**EXERCISE DATA**
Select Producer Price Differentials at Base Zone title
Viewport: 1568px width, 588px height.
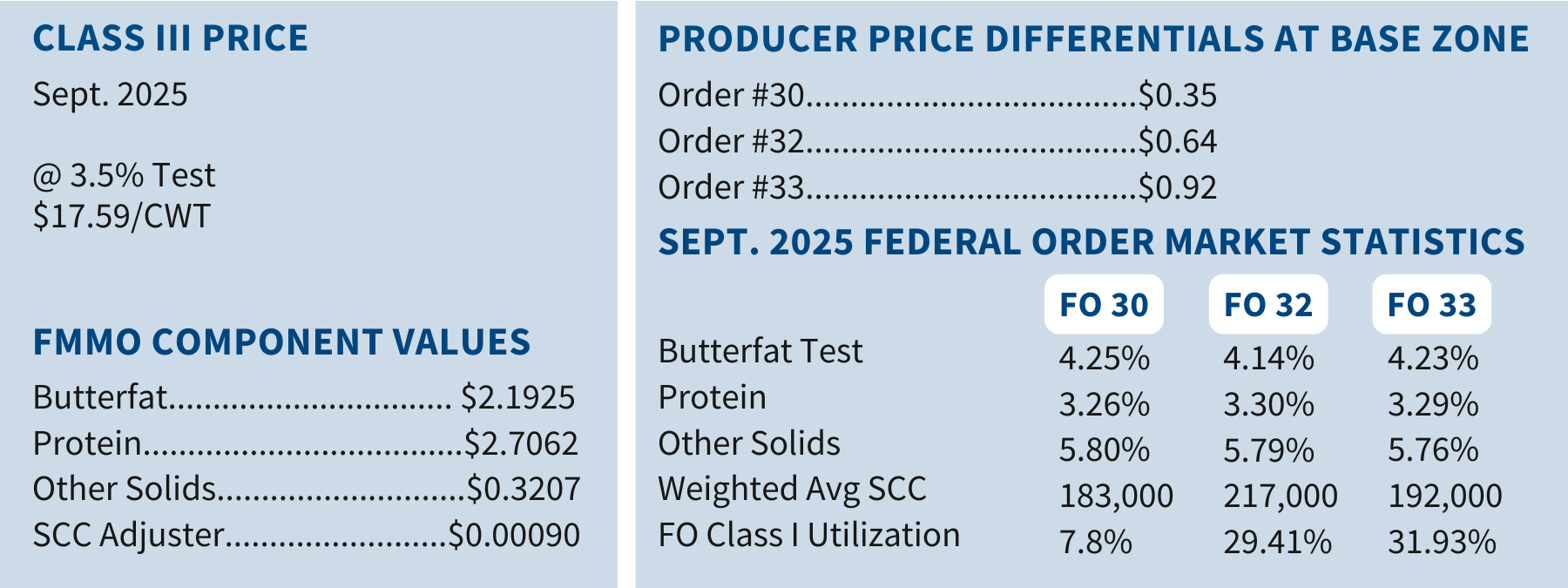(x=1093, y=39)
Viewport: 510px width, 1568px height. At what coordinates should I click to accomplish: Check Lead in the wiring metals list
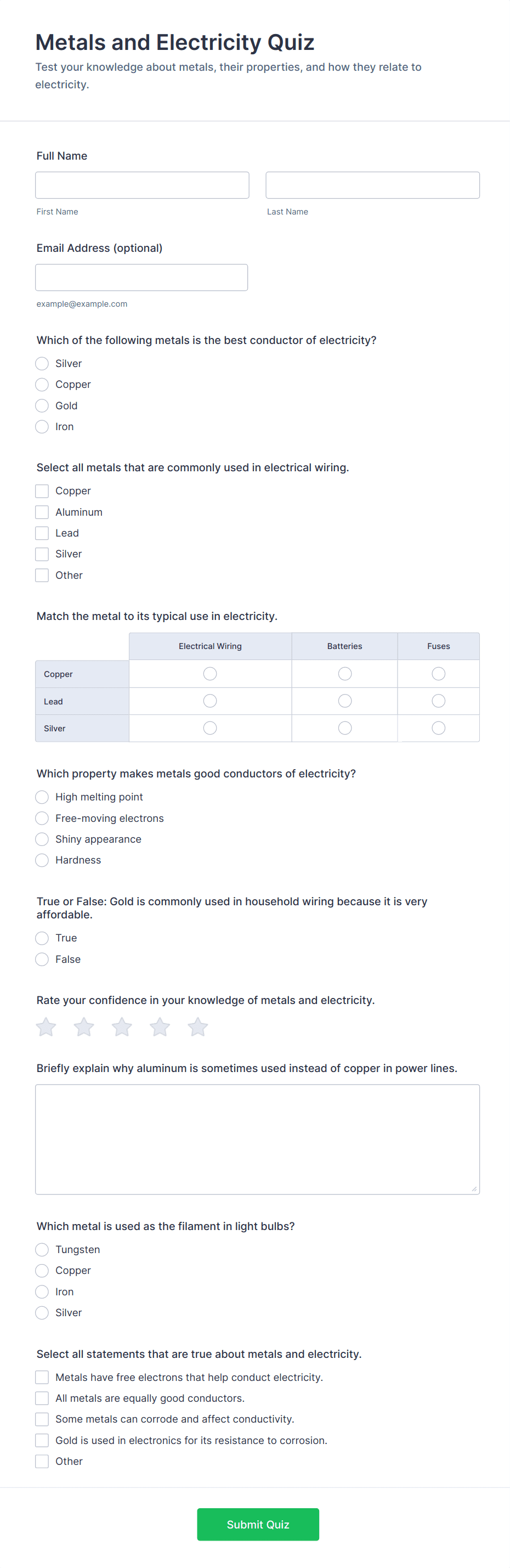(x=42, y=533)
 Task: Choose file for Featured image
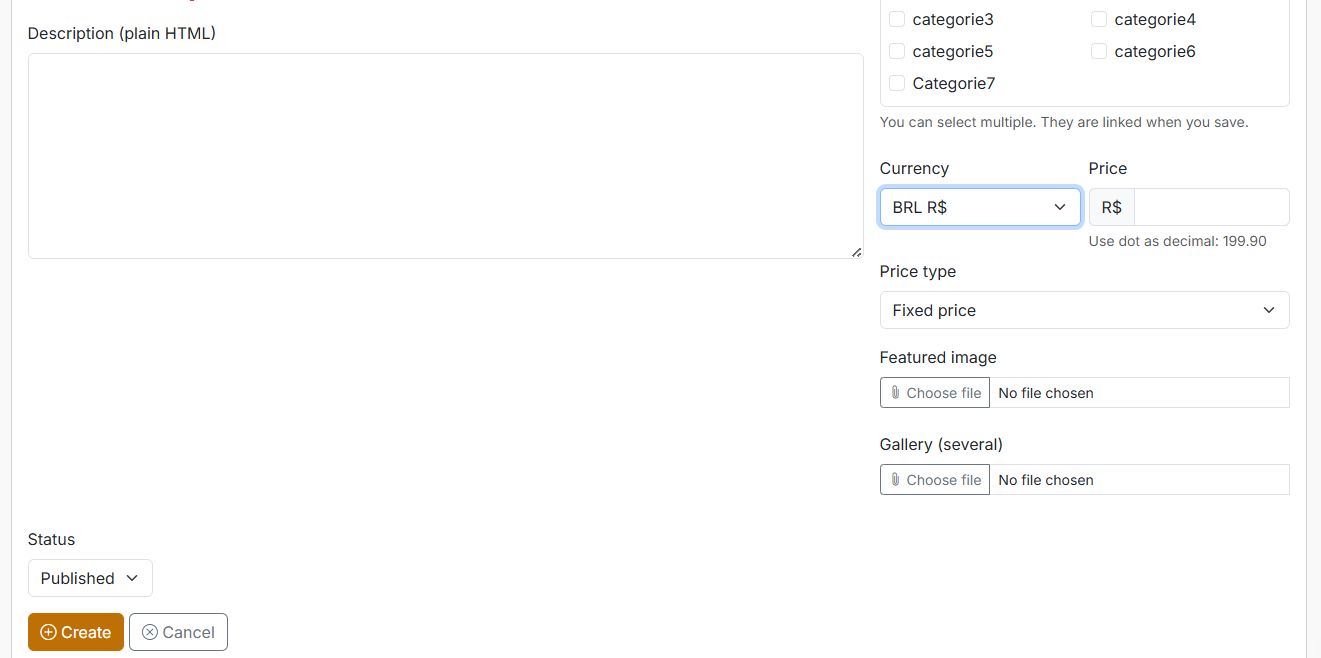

**TASK TO CARRY OUT**
Write the listing above out again exactly, dropping each image.

**TASK RESPONSE**
Select Producer Price Differentials at Base Zone title
Viewport: 1568px width, 588px height.
(x=1093, y=39)
Viewport: 510px width, 1568px height. At what coordinates should I click to accomplish: Check Lead in the wiring metals list
(x=42, y=533)
 Task: Choose file for Featured image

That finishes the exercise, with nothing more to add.